Report Number: CS-TR-97-1599
Institution: Stanford University, Department of Computer Science
Title: Trial Banks: An Informatics Foundation for Evidence-Based Medicine
Author: PhD, Ida Sim, MD,
Date: December 1997
Abstract: Randomized clinical trials constitute one of our main sources of medical knowledge, yet trial reports are difficult to find, read, and apply to clinical care. I propose that authors report trials both as entries into electronic knowledge bases - or trial banks - and as text articles in traditional journals. Trial banks should be interoperable, and we thus require a shared ontology of clinical-trial concepts. My thesis work is the design, implementation, and evaluation of such an ontology. Using a new approach called competency decomposition, I show that my ontology design is reasonable, and that the ontology is competent for three of the four core tasks of clinical-trials interpretation for a broad range of trial types.
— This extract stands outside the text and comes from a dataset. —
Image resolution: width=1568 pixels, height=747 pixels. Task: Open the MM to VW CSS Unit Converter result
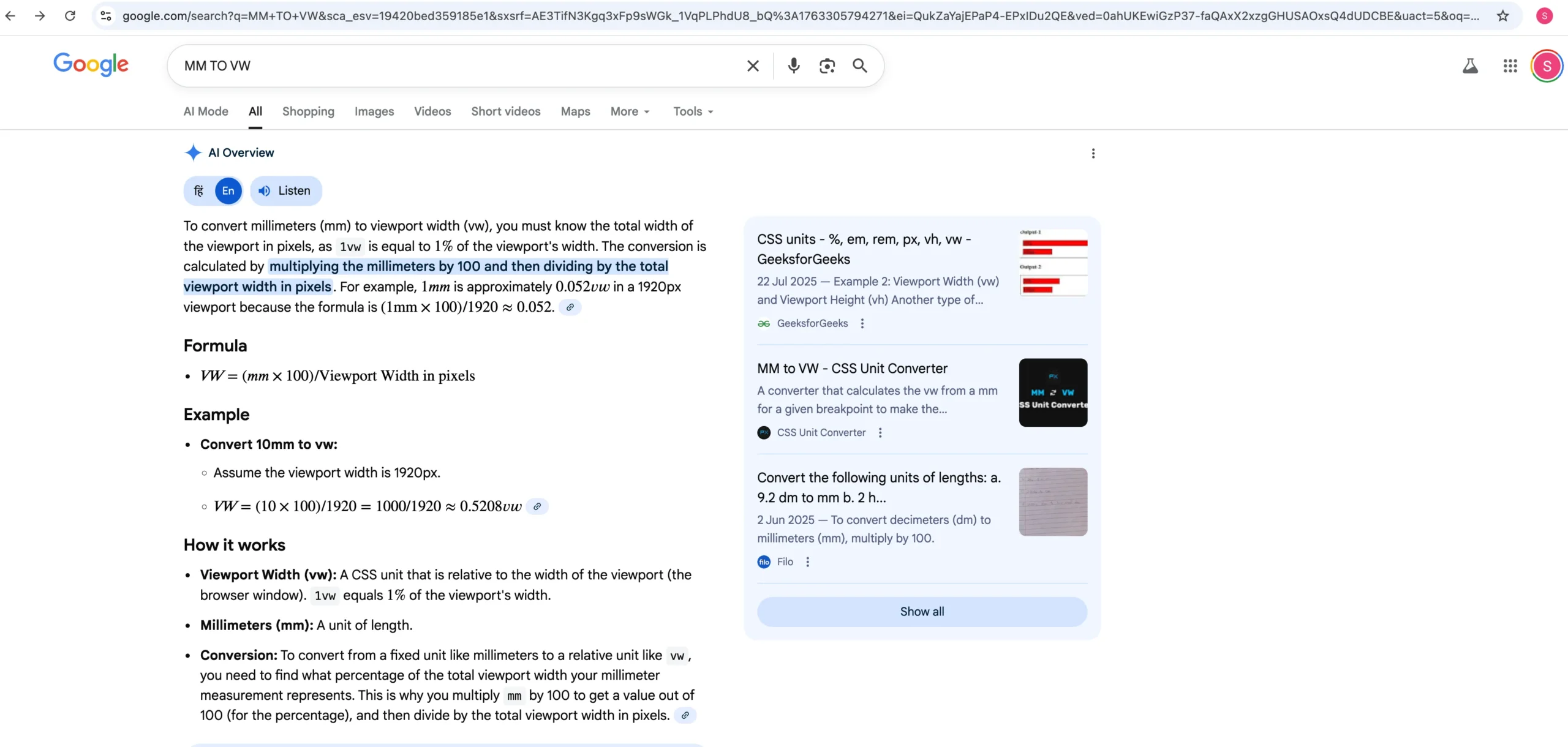click(852, 369)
Using this ontology, I implemented a frame-based trial bank that can be queried dynamically over the World Wide Web. Clinical researchers successfully used this system to critique trials in the trial bank. With the advent of digital publication, we have a window of opportunity to design our publication systems such that they support the transfer of evidence from the research world to the clinic. This dissertation presents foundational work for an interoperating trial-bank system that will help us achieve the day-to-day practice of evidence-based medicine.